Куприн — страница 29 из 58

у «травничка». После завтрака чтение газет, журналов, корреспонденции. Поработав над рукописью, Куприн отправляется с деревянной лопатой чистить от снега дорожки в сад и кормить крошками пернатую братию, которая прекрасно знает, что в один и тот же час, к определённому месту приходит коренастый человек в шапке с наушниками и в валенках.

Зимний день короток. Обед Куприных кончается, когда за окном сгустились сумерки. Хозяин отбирает у няни Саши, красивой дородной одесситки, кочергу и принимается сам, священнодействуя, затапливать печь.

Он боготворит огонь с детской поры, с Вдовьего дома на Кудринах. Подолгу остановившимся взглядом глядит он в одну точку, на золотую и рубиновую россыпь углей, источающих волны жара. На душе благостно и томно, образы прошлого синими тенями пробегают над припорошёнными золой головешками, подбираются из лилового мрака за окнами, обступают Куприна.

В эти минуты легко, без понуждения приходит то, что называется возвышенно и книжно вдохновением, разновременные впечатления теснятся в дремлющем сознании — 46-й Днепровский пехотный полк, глухая провинция и безответно влюблённый горбатый телеграфист Саша Врублевский; чары белой акации на юге; святочная история, рассказанная неким знаменитым адвокатом; увиденная Куприным в Житомире, где писалась первая часть «Ямы», гибель дерзкого петуха; собачья жизнь околоточного надзирателя Ветчины, который мечтает с сыном-гимназистом о несбыточных путешествиях; зелёный рыхлый забор купринского детства, где растут лопухи и глухая крапива; дерзкий поступок дьякона Олимпия, провозгласившего «Многая лета» отлучённому от церкви Льву Толстому и навеянный обликом протодьякона Гатчинского собора Амвросия… Так рождаются один за другим рассказы «Телеграфист», «Белая акация», «Начальница тяги», «Чужой петух», «Путешественники», «Травка», «Медведи», «Слоновья прогулка», «Анафема»…

Спору нет, большею частью то были коротенькие вещицы, часто не удовлетворявшие самого писателя. «Скучно мне писать мелочишки», — сетовал он. К тому же Куприн мало давал отстаиваться впечатлениям, порою торопился передать их бумаге в ущерб глубине воплощения. Сам он постоянно мечтал о большом полотне, возвращался ко второй части «Ямы», но поджимали долги. За дачу, купленную в кредит, приходилось выплачивать до 1915 года. Вот и оставалось работать на потоке, «из-под рук», получая от издателей деньги за ещё не написанные произведения. Да и убежищем от друзей, знакомых, прихлебателей Гатчина Куприну служила недолго.

Стали появляться жданные и нежданные — артисты цирка, клоуны, борцы, авиаторы, спортсмены, писатели, журналисты и просто бродяги. «На людях тяжело, а одному и вовсе крышка, — объяснял Елизавете Морицовне, едва сводившей концы с концами, хозяин зелёного гатчинского домика, наказывая купить к обеду снова шестнадцать фунтов мяса. — Один живёт только паук, а Куприн — человек весёлый, и каждый гость ниспослан богом…»

**ФОРМУЛИРОВКА ЗАДАНИЯ**
До какого года, согласно отрывку о гатчинской жизни Куприна, приходилось выплачивать долг за дачу, купленную в кредит?

**ИСХОДНЫЕ ДАННЫЕ**
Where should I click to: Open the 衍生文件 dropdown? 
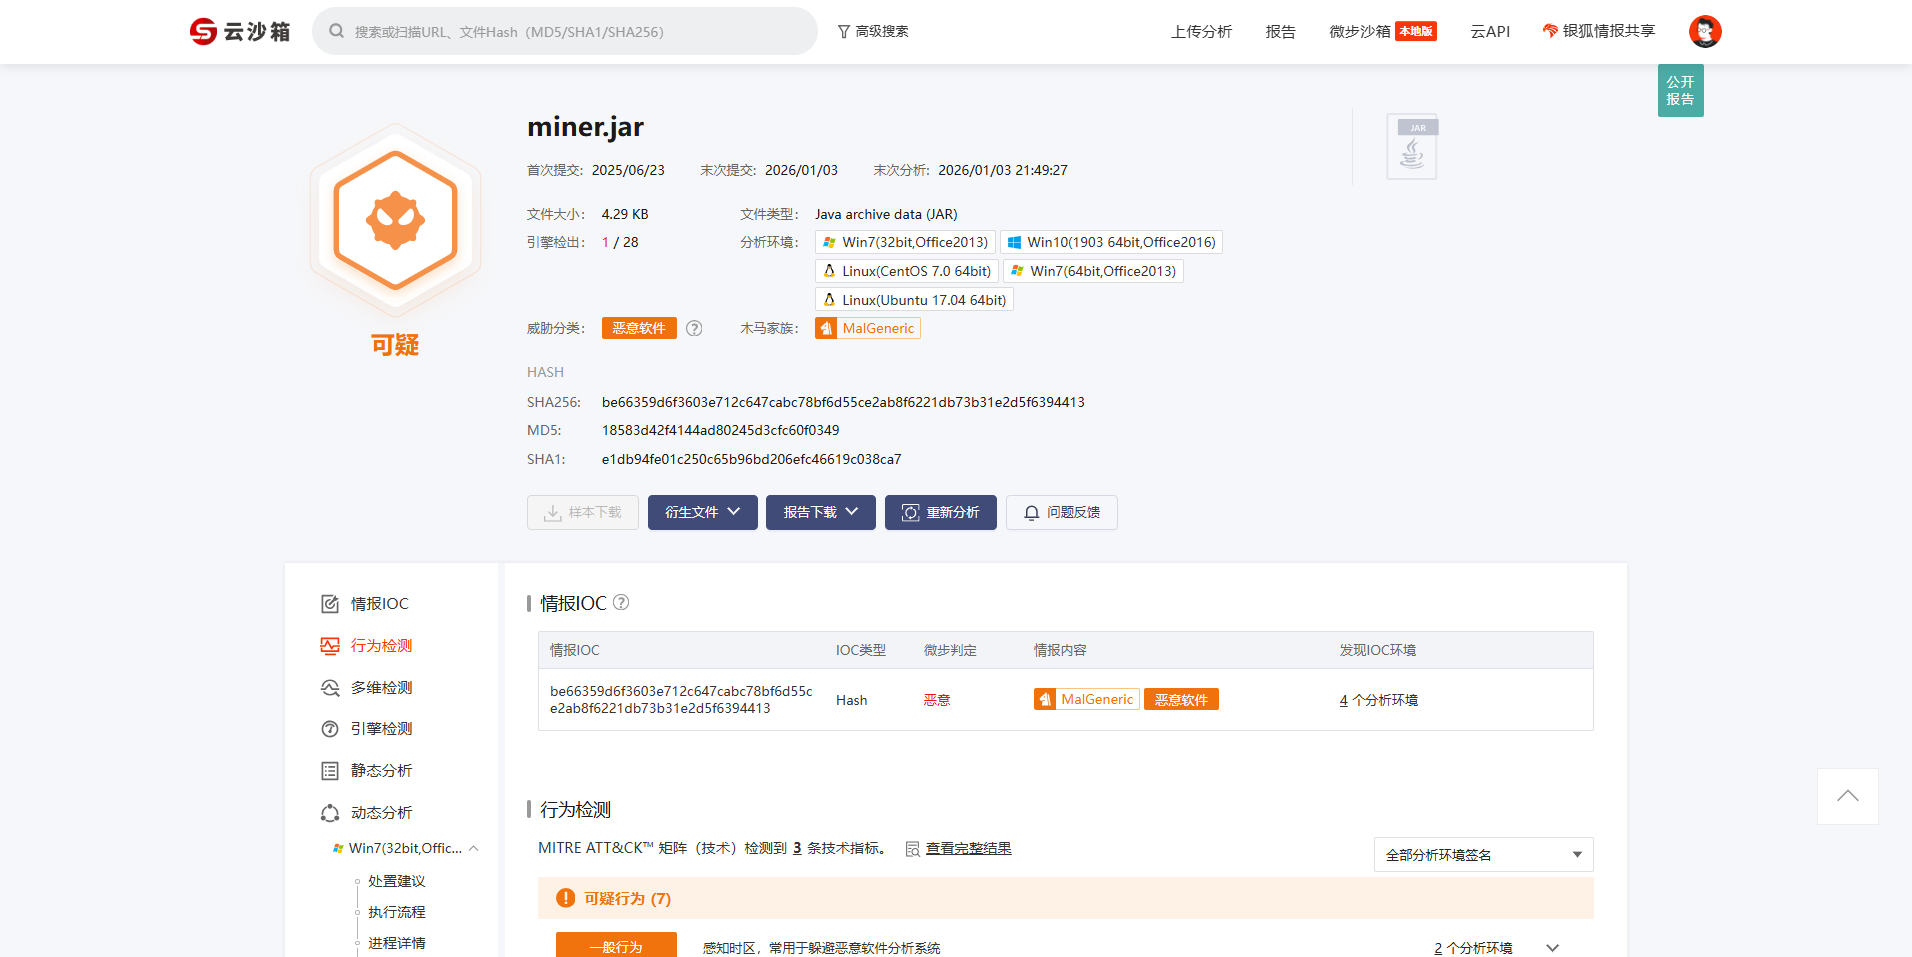(702, 512)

**ОТВЕТ НА ЗАДАНИЕ**
До 1915 года.